Again, follow me carefully. I’m not arguing that “kids today just need to get a job.” That’s just it. They don’t need to get a job. There’s nothing that depends on them getting a job except some external expectation that they “learn responsibility” or some such dreck. You can’t just give them more chores and drill a work ethic into them. Our society considers them surplus people. They are an economic problem, which is why we need to delay their entry into the workforce for 20 years (during which time, by the way, they aren’t supposed to “do it"). And they know it! On a gut level, the place that tells them they are a fully functional, competent human being who have the skills to survive on their own, they know that they are still children.
And when they act out this anger, frustration, lust, or despair, we blame it on hormones.

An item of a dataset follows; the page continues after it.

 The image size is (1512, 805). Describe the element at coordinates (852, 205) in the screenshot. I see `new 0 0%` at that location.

Or we make up some ridiculous generalization about “kids today.” I say it makes sense when prisoners act like prisoners.
When these teenagers become young adults, the landscape changes a bit. Now, when you work in a retail store to make money to pay bills, you get to become part of that shallow society. Now you get to sell crap to teenagers. And when you grouse about having a dead-end job, or about your tremendous debt-load, or about the fact that your career has no meaning, or if you demand better, you are vilified by news pundits as belonging to an ”entitlement generation.” Why can’t you just shut up and work for The Man, like your grandparents did? Why are you so spoiled? Preachers parrot back this conventional wisdom in pulpits all across America, again losing credibility with young adults.
But I do believe that part of what the church needs to do is to help people grow up. Not just by helping “young adults,” because we have several generations of people who have grown up under this same model who have been educated to be consumers. Nor am I suggesting we all need to move back on the farm or become Amish (though there is something appealing about that). But I do think that part of what is called for is a radical re-visioning of our lifestyle and how we behave as communities together. How do we give teenagers meaningful work? How do we create a community in which “unsettled” young adults can make important contributions to a community’s thriving?

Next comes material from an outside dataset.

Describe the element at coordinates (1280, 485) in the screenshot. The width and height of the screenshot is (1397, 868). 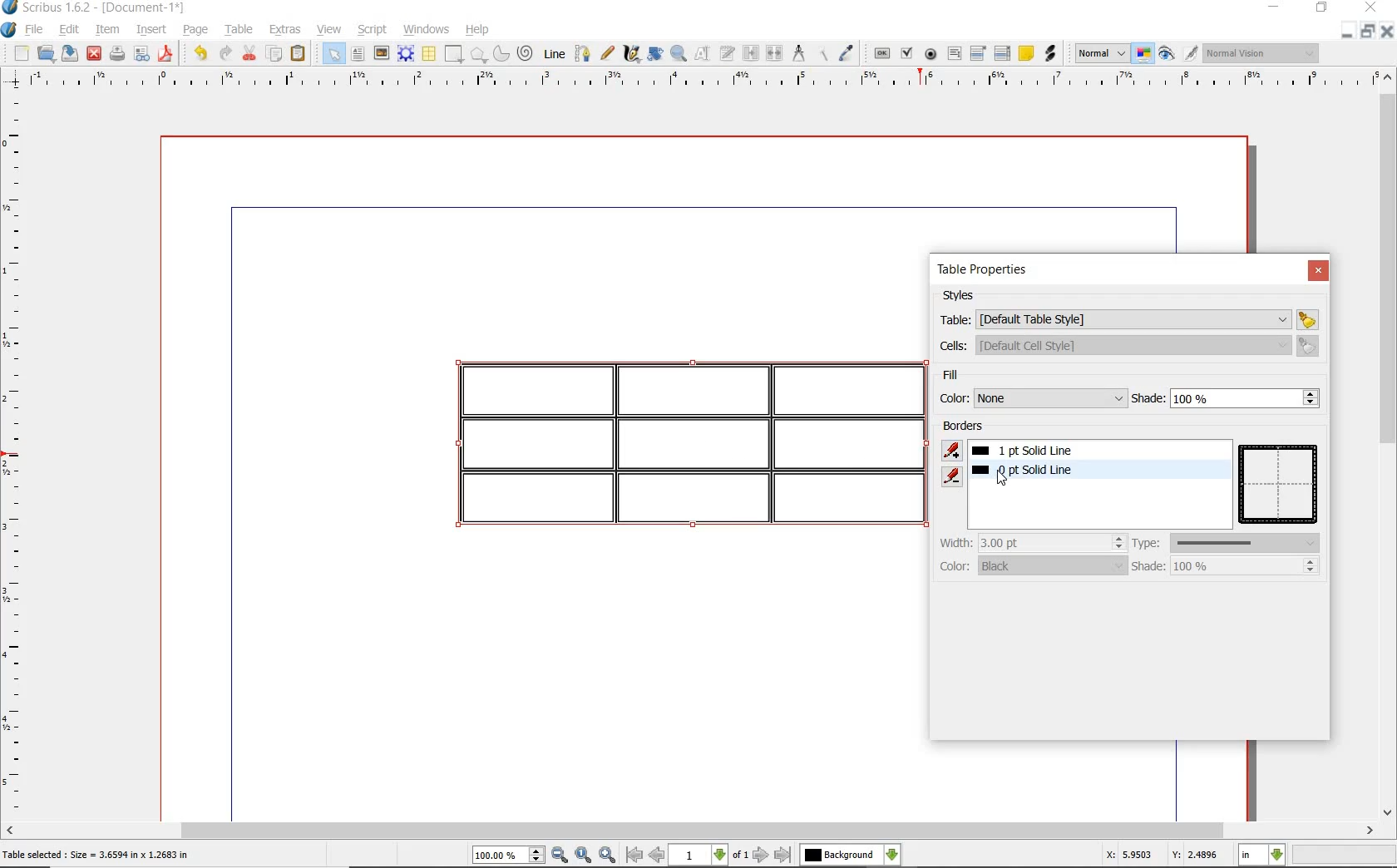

*(When I use the term “extended adolescence,” I do not mean to denigrate adolescents or to use it as a purely negative term. Donald Joy’s book Bonding: Relationships in the Image of God is where I first grew to like the idea, and I’ve found it to be useful in explaining the way that we simultaneously idolize and infantilize youth. “Adolescence” the way I use it here is a social construction which our media culture uses to educate children to be consumers and to prevent adults from growing up.)
**(I’m not claiming that Jane Austen’s works are reliable estimates of average age of marriage, but it’s a nice reference point to consider. There is some debate about whether these age differences are as extreme as I’m claiming. Regardless, I think it’s pretty significant for the church if 100 years ago, the span of time between when one matured sexually and the time of socially-acceptable sexual experience was shorter than today.)
***(When I’ve talked about this with other church workers, they inevitably get frustrated and ask, “well, what should we do, then - pass out condoms?” This misses the point. I do not seriously think the church should either a) promote earlier marriage or b) encourage sex outside of marriage. But I do think our credibility is at stake if we do not honestly confront the economic forces which impact families and human sexuality.)